L’industrie se relève… doucement

Malgré la reprise économique mondiale en 2017, la compétitivité de l’industrie en France peine encore. France Industrie, qui présentait ce matin un état des lieux du secteur, rappelait l’urgence de poursuivre des réformes structurelles de compétitivité coût et hors coût.

L’industrie se relève… doucement

Photo : www.spn.asso.fr

L’an dernier, la production manufacturière a augmenté de 5 % en volume. L’investissement a poursuivi sa dynamique et le solde de création de sites industriels est désormais positif (d’après le cabinet Trendeo), une première depuis la crise de 2008.

« Ce rebond est favorable à un retour de la confiance des décideurs industriels dont le moral est au plus haut depuis 17 ans. Pour autant, le problème de compétitivité de l’Industrie n’est pas réglé, a déclaré Philippe Varin, président de France Industrie. Le bilan 2017 ne fait toujours pas apparaître de progrès structurel global de la compétitivité française par rapport aux autres pays européens. Il faut donc accélérer encore les mesures de rétablissement de cette compétitivité. »

L’année 2017 a été « une année globalement très positive pour l’industrie ». Pour autant, « l’essentiel de l’accélération est derrière nous », a poursuivi Denis Ferrand, directeur général du cabinet Coe-Rexecode, évoquant « une hésitation du climat des affaires » depuis trois mois… Un autre point critique est la « difficulté à suivre la cadence », à la fois en termes de recrutement et d’adaptation de l’outil industriel : « On est dans une situation de quasi-saturation de l’utilisation des capacités de production », a-t-il expliqué.

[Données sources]

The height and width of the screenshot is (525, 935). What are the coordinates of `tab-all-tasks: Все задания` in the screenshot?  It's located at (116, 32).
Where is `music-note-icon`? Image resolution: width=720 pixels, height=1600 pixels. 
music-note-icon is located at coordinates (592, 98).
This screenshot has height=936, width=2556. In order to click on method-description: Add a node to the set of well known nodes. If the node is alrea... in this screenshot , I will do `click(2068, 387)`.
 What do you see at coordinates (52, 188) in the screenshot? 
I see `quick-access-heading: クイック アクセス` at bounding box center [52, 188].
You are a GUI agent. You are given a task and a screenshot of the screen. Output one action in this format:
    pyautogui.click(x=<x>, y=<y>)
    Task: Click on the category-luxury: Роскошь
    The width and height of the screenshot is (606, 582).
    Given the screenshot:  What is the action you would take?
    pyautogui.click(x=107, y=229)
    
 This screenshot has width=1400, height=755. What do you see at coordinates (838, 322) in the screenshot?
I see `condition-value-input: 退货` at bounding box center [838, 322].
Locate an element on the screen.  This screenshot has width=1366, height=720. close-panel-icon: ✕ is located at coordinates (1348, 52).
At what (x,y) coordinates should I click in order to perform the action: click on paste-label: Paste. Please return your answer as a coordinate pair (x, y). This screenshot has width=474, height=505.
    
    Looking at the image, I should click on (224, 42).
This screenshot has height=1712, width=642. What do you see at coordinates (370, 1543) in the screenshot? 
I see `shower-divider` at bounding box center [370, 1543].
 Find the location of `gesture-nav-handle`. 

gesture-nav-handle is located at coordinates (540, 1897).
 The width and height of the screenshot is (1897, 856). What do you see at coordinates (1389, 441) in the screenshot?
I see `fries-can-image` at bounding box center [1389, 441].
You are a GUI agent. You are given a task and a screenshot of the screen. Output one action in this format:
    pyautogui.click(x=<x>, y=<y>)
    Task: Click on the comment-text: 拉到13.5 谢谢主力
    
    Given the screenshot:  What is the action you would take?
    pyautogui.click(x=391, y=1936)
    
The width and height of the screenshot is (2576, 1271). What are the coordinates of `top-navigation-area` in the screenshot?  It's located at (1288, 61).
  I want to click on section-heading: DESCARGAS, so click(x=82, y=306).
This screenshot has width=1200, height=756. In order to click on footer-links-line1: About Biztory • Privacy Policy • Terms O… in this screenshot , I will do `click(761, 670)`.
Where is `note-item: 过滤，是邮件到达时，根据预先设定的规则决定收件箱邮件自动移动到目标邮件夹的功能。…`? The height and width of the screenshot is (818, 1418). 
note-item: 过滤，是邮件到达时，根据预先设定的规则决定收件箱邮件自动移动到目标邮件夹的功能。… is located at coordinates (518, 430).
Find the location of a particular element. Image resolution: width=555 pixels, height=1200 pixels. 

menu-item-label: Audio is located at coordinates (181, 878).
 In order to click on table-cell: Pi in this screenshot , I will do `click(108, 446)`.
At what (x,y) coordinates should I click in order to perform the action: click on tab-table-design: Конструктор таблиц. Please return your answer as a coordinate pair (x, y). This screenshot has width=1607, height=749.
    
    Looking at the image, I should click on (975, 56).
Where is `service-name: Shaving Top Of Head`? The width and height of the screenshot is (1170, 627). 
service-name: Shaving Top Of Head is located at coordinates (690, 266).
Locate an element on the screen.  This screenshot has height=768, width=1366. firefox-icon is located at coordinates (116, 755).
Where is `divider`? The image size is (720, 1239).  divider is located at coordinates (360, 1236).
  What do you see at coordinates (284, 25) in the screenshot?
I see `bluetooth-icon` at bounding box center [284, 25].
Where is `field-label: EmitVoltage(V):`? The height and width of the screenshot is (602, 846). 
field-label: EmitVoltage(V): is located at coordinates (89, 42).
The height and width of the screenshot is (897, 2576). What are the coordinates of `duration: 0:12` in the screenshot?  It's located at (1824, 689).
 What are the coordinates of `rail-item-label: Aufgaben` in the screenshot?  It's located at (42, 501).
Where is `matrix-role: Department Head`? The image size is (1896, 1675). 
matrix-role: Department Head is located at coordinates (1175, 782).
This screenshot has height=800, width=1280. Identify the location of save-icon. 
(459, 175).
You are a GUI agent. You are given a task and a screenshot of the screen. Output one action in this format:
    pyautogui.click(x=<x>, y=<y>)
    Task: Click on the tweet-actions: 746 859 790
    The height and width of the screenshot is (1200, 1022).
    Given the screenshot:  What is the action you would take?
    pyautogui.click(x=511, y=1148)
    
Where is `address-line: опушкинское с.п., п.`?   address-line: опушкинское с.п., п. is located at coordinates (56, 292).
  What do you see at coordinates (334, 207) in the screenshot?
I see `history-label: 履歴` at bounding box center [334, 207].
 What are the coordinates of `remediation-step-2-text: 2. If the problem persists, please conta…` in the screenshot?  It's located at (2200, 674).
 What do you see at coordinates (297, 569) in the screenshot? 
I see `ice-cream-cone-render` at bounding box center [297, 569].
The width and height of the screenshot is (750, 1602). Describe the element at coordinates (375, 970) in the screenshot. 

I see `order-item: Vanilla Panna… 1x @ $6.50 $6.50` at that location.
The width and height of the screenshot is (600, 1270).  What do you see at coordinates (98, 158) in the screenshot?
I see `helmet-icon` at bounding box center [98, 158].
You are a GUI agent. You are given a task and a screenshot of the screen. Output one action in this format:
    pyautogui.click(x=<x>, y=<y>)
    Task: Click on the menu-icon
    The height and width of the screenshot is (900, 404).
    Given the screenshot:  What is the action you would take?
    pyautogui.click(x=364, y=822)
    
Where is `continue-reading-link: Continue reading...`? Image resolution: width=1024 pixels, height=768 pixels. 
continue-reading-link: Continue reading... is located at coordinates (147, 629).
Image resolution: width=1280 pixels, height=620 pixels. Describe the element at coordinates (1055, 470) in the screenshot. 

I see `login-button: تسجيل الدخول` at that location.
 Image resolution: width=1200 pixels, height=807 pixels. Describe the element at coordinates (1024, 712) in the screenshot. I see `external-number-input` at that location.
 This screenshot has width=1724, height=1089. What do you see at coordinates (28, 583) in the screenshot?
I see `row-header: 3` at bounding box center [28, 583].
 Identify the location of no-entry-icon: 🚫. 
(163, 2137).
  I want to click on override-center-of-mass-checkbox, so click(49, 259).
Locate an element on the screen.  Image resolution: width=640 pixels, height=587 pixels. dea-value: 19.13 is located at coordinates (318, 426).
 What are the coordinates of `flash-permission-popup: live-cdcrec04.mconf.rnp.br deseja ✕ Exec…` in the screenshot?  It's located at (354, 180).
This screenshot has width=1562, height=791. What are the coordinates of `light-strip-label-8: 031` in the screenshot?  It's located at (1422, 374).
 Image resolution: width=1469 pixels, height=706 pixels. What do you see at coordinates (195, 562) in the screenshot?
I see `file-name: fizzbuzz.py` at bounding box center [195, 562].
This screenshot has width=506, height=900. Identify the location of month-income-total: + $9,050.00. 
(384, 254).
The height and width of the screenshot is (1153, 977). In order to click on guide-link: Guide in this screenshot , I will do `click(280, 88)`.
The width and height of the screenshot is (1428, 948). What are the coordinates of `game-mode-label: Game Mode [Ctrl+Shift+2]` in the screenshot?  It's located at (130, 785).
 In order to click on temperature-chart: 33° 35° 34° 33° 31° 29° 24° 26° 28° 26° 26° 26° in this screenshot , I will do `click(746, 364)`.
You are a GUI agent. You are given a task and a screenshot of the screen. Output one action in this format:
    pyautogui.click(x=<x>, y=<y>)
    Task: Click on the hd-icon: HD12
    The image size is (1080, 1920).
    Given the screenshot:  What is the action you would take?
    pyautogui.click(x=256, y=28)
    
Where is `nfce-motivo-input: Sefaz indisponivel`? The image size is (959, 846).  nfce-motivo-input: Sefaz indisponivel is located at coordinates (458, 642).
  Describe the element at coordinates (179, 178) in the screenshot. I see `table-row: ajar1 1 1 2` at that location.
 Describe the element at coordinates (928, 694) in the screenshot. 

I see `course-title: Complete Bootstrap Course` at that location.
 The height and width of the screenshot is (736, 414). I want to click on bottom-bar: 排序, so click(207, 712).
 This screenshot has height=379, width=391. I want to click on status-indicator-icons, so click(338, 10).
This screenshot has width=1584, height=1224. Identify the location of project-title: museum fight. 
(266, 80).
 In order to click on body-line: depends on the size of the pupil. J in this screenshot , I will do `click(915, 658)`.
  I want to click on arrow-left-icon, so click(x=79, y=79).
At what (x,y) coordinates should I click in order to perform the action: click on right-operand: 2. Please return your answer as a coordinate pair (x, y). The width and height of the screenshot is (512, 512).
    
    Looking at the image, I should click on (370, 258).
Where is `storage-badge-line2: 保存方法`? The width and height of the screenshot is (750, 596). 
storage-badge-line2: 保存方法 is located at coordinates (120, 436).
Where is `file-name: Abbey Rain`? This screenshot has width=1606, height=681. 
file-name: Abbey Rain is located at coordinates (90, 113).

**CONSIGNE 1:**
Indiquez si les affirmations suivantes concordent avec l'extrait sur l'industrie française, en justifiant chaque réponse par oui ou non et par les mots exacts de l'extrait. (a) La production manufacturière a progressé de 5 % en volume l'an dernier. (b) Le moral des décideurs industriels est au plus bas depuis 17 ans. (c) Denis Ferrand dirige France Industrie.
**CONSIGNE 2:**
Poursuivez l'extrait sur l'industrie française à la suite de sa dernière phrase.

**VOTRE RÉPONSE 1:**
(a) Oui : « la production manufacturière a augmenté de 5 % en volume ».
(b) Non : « dont le moral est au plus haut depuis 17 ans ».
(c) Non : « Denis Ferrand, directeur général du cabinet Coe-Rexecode ».

**VOTRE RÉPONSE 2:**
Face à un tel constat, France Industrie propose donc deux pistes de réformes pour ouvrir une nouvelle étape de baisse des prélèvements obligatoires : la réduction des charges sociales pesant sur les salaires médians pour soutenir l’emploi qualifié des secteurs exposés à la concurrence internationale ; et la réduction de la fiscalité de production, qui grève la compétitivité des entreprises industrielles (elle représente un différentiel de 70 milliards d’euros avec l’Allemagne).

Par ailleurs, l’industrie française doit accélérer sa montée en gamme et mobiliser les 10 principales filières industrielles sur de grands projets structurants : digitalisation des PME/ETI, création de plates-formes numériques, innovation, formation sur de nouvelles compétences et internationalisation.

L’occasion de revenir sur ce bilan/perspectives avec Pascal Brosset, EVP et CTO Digital Manufacturing chez Capgemini

Comment voyez-vous la France dans cette marche vers l’industrie du futur ?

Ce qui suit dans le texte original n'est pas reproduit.